#### [Pasaje seleccionado]
Esta distinción se ve manifiestamente en los sermones de san León, de los
cuales unos se intitulan, para las cuatro
semanas de Cuaresma; y otros, para el
tiempo de pasión; hay doce para la Cuaresma, y diecinueve para el tiempo de
pasión. Es evidente que se predicaba con más frecuencia los catorce días
últimos de Cuaresma, que los ejercicios de devoción y las buenas obras eran
asimismo más frecuentes, y que se ayunaba con más rigor y austeridad; eran
también más frecuentes las instrucciones que se hacían y daban a los
competentes o catecúmenos, que en el último examen que se les había hecho se
habían hallado bastante instruidos para recibir el Bautismo la vigilia de
Pascua; y nada se omitía para disponerlos a recibir dignamente este gran
Sacramento.
El introito de
la misa de este día es del salmo XXIV, en que David, desterrado y perseguido
por Saúl, suspira por su vuelta, y por la vista del tabernáculo. Pide al Señor
le conceda esta gracia, y se consuela con la esperanza de alcanzarla; pero al
mismo tiempo pide al Señor haga patente su inocencia. Este salmo fue compuesto
por David en el tiempo que Jonatás le declaró que Saúl había tomado la última
resolución de quitarle la vida. Esto, sin duda, fue lo que obligó a la Iglesia
a escogerlo para el tiempo en que la muerte del Salvador fue decretada por los
pontífices, escribas y fariseos.

#### [Datos extraídos]
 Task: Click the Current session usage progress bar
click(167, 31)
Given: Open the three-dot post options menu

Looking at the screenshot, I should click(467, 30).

==

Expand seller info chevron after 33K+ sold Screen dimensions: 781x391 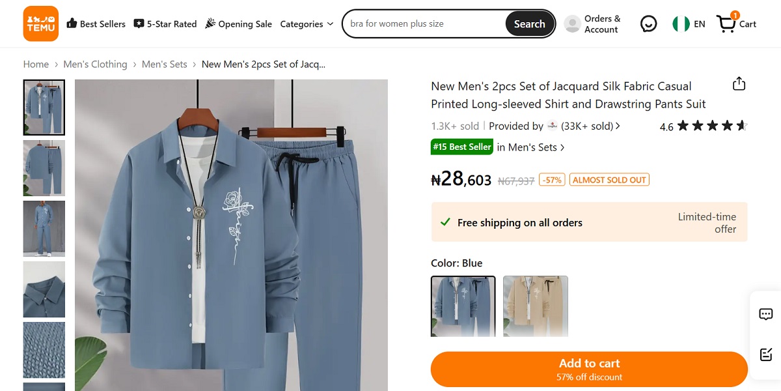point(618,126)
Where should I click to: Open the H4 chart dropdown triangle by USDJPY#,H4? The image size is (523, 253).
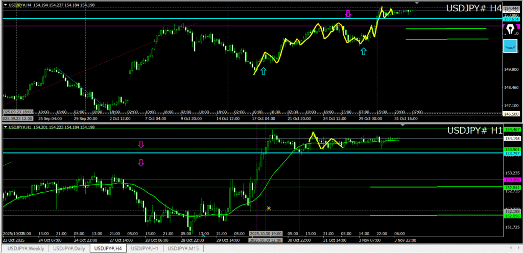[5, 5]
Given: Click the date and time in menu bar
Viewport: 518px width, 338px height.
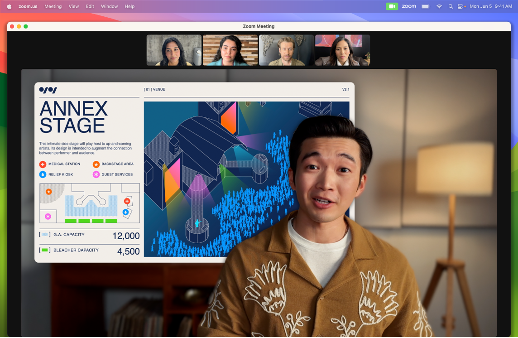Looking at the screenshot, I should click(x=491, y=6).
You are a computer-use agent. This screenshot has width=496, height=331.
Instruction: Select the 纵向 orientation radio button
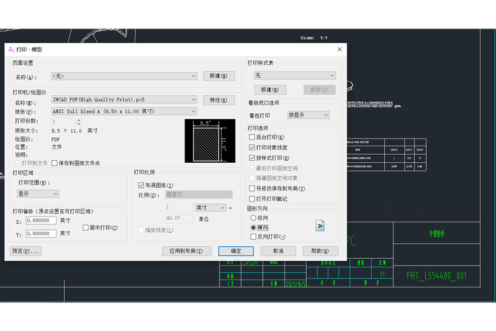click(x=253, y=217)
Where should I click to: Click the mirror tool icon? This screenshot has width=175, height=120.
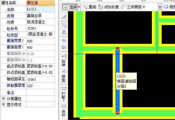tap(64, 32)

#### [Qué se pide]
Por favor, transcribe sin cambios el fragmento del pasaje seleccionado que empieza con "El introito de" y sigue hasta "escribas y fariseos.".

#### [La respuesta]
El introito de
la misa de este día es del salmo XXIV, en que David, desterrado y perseguido
por Saúl, suspira por su vuelta, y por la vista del tabernáculo. Pide al Señor
le conceda esta gracia, y se consuela con la esperanza de alcanzarla; pero al
mismo tiempo pide al Señor haga patente su inocencia. Este salmo fue compuesto
por David en el tiempo que Jonatás le declaró que Saúl había tomado la última
resolución de quitarle la vida. Esto, sin duda, fue lo que obligó a la Iglesia
a escogerlo para el tiempo en que la muerte del Salvador fue decretada por los
pontífices, escribas y fariseos.